O'Boyle K M, Waddington J L
Eur J Pharmacol. 1984 Mar 2;98(3-4):433-6. doi: 10.1016/0014-2999(84)90294-2.
Four benzazepine derivatives, racemic SK&F 38393, its resolved R- and S-enantiomers, and SCH 23390 have been investigated for their interactions with striatal D1 and D2 dopamine receptors, as indexed by the binding of [3H] piflutixol and [3H]spiperone respectively. For the agonist SK&F 38393, its R-enantiomer was active in displacing [3H] piflutixol while its S- antipode was 100 fold less potent. In contrast, both enantiomers showed similar and negligible activity to displace [3H]spiperone. SCH 23390, an antagonist analogue with an R-configuration, potently displaced [3H] piflutixol but not [3H]spiperone. R-SK&F 38393 and SCH 23390 may help clarify the structural requirements for, and functional consequences of, selective actions at the D1 dopamine receptor.

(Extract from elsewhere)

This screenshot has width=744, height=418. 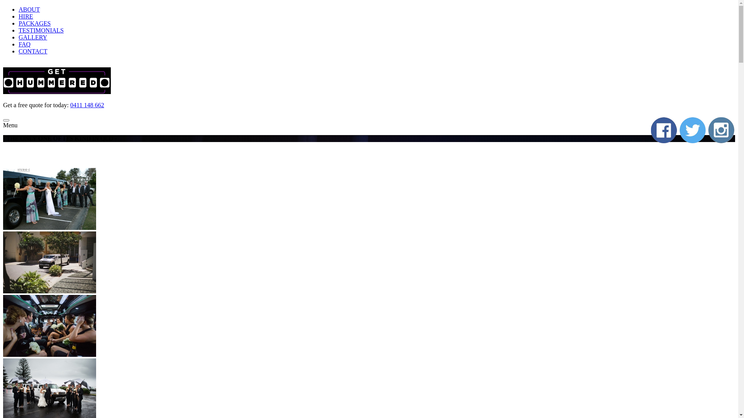 What do you see at coordinates (19, 30) in the screenshot?
I see `'TESTIMONIALS'` at bounding box center [19, 30].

已对四种苯并氮杂䓬衍生物,即消旋体SK&F 38393、其拆分后的R-和S-对映体以及SCH 23390,研究了它们与纹状体D1和D2多巴胺受体的相互作用,分别以[3H]匹氟噻吨和[3H]螺哌隆的结合作为指标。对于激动剂SK&F 38393,其R-对映体在置换[3H]匹氟噻吨方面具有活性,而其S-对映体的效力则低100倍。相反,两种对映体在置换[3H]螺哌隆方面均表现出相似且可忽略不计的活性。SCH 23390是一种具有R-构型的拮抗剂类似物,能有效置换[3H]匹氟噻吨,但不能置换[3H]螺哌隆。R-SK&F 38393和SCH 23990可能有助于阐明对D1多巴胺受体选择性作用的结构要求及其功能后果。